Starting at the line that holds "Task: Enable Protect" and stopping at the line that holds "Open the start", restate the records below word for word, with both of those lines included.

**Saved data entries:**
=======

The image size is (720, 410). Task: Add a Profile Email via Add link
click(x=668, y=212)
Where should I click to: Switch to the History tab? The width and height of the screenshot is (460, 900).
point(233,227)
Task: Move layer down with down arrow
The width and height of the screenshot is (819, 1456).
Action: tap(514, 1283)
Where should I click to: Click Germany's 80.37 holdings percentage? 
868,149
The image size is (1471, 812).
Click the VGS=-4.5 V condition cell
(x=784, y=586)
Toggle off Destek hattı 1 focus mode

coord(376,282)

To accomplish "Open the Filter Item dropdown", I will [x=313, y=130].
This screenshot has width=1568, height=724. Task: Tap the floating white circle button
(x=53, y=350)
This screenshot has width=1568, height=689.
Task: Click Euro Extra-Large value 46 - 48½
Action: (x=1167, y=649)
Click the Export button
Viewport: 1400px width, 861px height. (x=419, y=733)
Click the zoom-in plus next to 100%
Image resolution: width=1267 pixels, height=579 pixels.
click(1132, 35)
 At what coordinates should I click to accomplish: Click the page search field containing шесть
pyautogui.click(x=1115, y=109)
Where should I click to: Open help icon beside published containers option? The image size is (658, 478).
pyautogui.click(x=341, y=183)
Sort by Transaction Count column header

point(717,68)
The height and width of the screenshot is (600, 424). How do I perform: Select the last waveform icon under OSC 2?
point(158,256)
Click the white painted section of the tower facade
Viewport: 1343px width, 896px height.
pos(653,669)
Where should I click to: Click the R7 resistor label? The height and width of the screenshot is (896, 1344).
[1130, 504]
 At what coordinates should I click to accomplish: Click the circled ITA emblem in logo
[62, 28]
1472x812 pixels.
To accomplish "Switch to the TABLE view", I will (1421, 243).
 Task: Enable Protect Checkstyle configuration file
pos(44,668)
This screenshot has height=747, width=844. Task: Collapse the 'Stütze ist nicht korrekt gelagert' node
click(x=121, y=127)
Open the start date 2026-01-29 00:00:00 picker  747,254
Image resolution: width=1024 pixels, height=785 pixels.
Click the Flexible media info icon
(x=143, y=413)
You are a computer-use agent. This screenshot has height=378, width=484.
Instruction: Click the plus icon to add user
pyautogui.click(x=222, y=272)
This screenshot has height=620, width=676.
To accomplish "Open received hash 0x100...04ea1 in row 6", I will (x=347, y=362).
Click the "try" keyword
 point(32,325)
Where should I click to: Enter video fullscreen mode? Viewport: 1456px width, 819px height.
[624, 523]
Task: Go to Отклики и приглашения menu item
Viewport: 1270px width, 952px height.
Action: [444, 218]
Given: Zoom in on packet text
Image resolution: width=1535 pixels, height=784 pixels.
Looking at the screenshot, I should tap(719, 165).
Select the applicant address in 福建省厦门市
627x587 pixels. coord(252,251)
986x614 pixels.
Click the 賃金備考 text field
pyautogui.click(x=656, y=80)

=======

**SOLUTION TO THE EXERCISE:**
 Task: Enable Protect Checkstyle configuration file
pos(44,668)
This screenshot has height=747, width=844. Task: Collapse the 'Stütze ist nicht korrekt gelagert' node
click(x=121, y=127)
Open the start date 2026-01-29 00:00:00 picker  747,254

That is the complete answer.